EXAMPLES The present invention will be described in more detail with reference to examples. The characteristics were measured and evaluated by the following methods.

(1) Intrinsic viscosity The film was dissolved in orthochlorophenol and the intrinsic viscosity was measured at 35 ° C.

(2) Surface orientation coefficient Using an Abbe refractometer, the refractive index nMD in the longitudinal direction of the film with respect to the sodium D line, the refractive index nTD in the width direction,
The refractive index nZ in the thickness direction was measured at 23 ° C. The surface orientation coefficient was calculated from these refractive indices by the following formula. Plane orientation coefficient = (nMD + nTD) / 2-nZ

(3) Amount of metal element and amount of phosphorus element The film is heated to 240 ° C. and melted to form a circular disk, and the amount of metal element and amount of phosphorus element contained in the film are measured by X-ray fluorescence analysis. I asked. For the quantification, a calibration curve by fluorescent X-ray obtained from a sample in which the addition amount of each metal element was changed in advance was used.

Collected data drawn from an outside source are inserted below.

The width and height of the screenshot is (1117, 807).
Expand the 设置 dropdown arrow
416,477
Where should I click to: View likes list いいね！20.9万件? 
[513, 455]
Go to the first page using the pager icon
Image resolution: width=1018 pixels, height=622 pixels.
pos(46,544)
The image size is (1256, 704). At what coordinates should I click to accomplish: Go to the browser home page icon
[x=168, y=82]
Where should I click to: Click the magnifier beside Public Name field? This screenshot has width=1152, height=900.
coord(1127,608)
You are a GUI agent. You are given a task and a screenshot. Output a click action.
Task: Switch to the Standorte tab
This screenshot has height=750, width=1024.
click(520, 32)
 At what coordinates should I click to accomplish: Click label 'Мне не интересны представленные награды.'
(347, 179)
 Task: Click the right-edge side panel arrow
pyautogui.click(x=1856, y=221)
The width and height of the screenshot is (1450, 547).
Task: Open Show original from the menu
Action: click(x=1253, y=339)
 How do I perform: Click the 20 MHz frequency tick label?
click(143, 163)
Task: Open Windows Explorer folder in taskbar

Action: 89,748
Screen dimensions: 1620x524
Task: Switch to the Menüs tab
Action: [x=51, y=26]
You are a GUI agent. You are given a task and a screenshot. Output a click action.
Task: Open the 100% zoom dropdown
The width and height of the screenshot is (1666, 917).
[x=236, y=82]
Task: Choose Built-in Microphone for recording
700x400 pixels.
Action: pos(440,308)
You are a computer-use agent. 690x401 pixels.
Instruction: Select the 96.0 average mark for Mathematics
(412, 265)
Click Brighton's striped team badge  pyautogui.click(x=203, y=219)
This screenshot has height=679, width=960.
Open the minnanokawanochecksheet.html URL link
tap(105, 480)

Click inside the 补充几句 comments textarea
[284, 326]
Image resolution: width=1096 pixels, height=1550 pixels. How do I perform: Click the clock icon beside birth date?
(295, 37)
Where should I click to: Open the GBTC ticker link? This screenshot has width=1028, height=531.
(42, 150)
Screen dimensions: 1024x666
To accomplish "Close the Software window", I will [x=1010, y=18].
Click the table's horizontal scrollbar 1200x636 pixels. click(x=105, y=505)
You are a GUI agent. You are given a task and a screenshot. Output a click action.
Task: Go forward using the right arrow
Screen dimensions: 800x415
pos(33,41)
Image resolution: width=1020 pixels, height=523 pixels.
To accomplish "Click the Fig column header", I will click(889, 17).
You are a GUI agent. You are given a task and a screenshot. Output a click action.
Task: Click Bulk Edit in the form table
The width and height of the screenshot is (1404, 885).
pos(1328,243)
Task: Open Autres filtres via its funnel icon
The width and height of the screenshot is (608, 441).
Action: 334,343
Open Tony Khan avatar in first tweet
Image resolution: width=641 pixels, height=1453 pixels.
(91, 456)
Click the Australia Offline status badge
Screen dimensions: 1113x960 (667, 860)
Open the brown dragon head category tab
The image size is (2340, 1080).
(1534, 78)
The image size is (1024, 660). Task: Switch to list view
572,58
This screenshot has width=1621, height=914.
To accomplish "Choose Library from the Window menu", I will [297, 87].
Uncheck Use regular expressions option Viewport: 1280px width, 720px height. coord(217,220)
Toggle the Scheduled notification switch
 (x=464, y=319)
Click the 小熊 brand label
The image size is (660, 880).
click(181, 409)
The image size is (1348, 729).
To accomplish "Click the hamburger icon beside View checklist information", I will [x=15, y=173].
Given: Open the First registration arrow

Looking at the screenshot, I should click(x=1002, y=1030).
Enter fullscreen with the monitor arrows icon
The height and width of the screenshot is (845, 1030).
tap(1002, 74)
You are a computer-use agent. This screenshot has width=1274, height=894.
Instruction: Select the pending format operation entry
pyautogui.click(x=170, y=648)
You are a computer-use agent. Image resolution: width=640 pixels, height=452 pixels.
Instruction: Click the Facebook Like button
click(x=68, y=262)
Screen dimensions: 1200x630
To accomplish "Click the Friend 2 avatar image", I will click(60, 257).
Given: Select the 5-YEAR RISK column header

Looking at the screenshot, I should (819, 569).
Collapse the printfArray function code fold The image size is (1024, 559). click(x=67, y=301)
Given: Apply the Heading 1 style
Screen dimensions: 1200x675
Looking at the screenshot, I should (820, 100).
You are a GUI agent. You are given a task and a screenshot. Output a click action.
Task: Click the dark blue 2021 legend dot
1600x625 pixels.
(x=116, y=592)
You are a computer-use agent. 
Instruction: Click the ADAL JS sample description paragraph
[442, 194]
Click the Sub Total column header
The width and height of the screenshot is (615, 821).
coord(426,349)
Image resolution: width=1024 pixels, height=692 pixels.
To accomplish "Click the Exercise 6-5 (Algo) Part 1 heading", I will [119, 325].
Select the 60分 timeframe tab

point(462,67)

(4) Flavor-preserving and aroma-retaining property A film prepared by the following method was added to purified water in 60 cc of water.
On the other hand, the film area was soaked in a glass container at a ratio of 48 cm ² . Heat treatment was performed on the sealed glass container at 60 ° C. for 1 hour, and the purified water obtained was evaluated by 30 panelists based on the following criteria. As the comparison liquid, purified water that was not subjected to any treatment was used. ◯: 3 or less out of 30 people felt a change in taste and aroma as compared with the comparative solution. Δ: 4 to 9 out of 30 people felt a change in taste and aroma as compared with the comparative solution. X: 10 or more out of 30 people felt a change in taste and aroma as compared with the comparative liquid.

(5) Long-term storability A glass container containing purified water in which the above-mentioned film was dipped was sealed and heat-treated at 60 ° C. for 4 weeks. It was judged by the method.

(6) Workability The film was laminated on a metal plate by the method described in the following examples to prepare a film-bonded metal plate, and the presence or absence of defects was visually inspected at the stage of molding into a lid. In this visual inspection, the presence or absence of defects such as wrinkles in the film and breakage of the film in the processed portion was checked. Those with no defects were marked with ◯, and those with defects were marked with x.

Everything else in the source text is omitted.